EXERCISE INSTRUCTIONS:
Please output the lines from the one with "Given: Sort by the Count column arrows" through the end of the data exactly as written, omitting all pictures.

RECORDS:
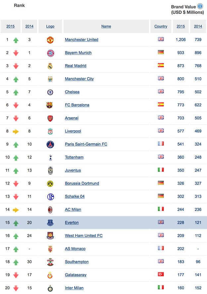Click the Spanish flag beside Real Madrid
Screen dimensions: 207x294
161,65
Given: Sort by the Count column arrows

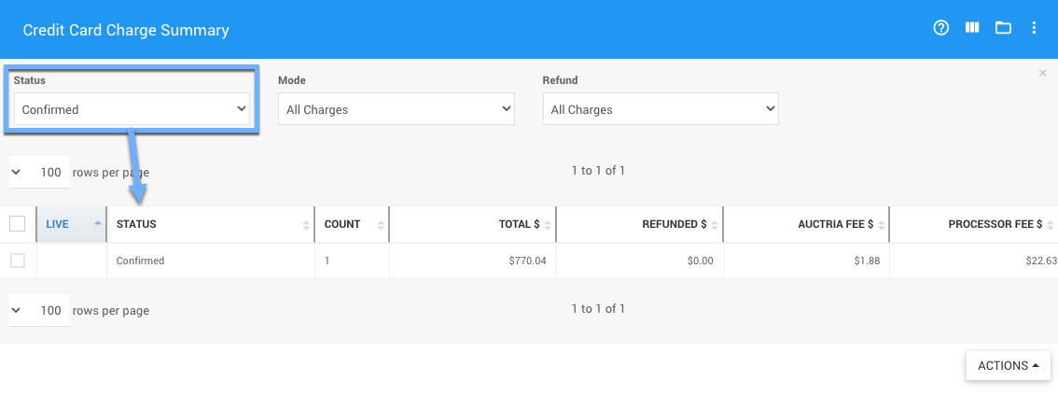Looking at the screenshot, I should (x=381, y=225).
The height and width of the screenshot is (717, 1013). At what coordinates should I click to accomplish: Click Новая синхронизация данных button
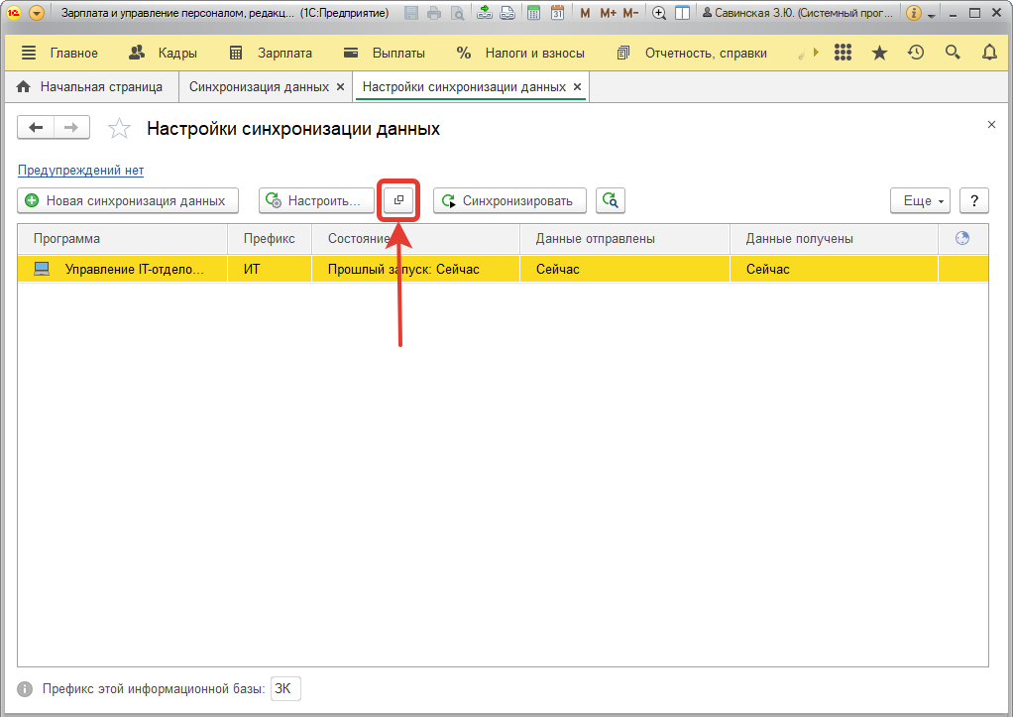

ANSWER FOR THE TASK:
Given: Sort by the Count column arrows

Looking at the screenshot, I should (x=381, y=225).
The height and width of the screenshot is (717, 1013). At what coordinates should I click to accomplish: Click Новая синхронизация данных button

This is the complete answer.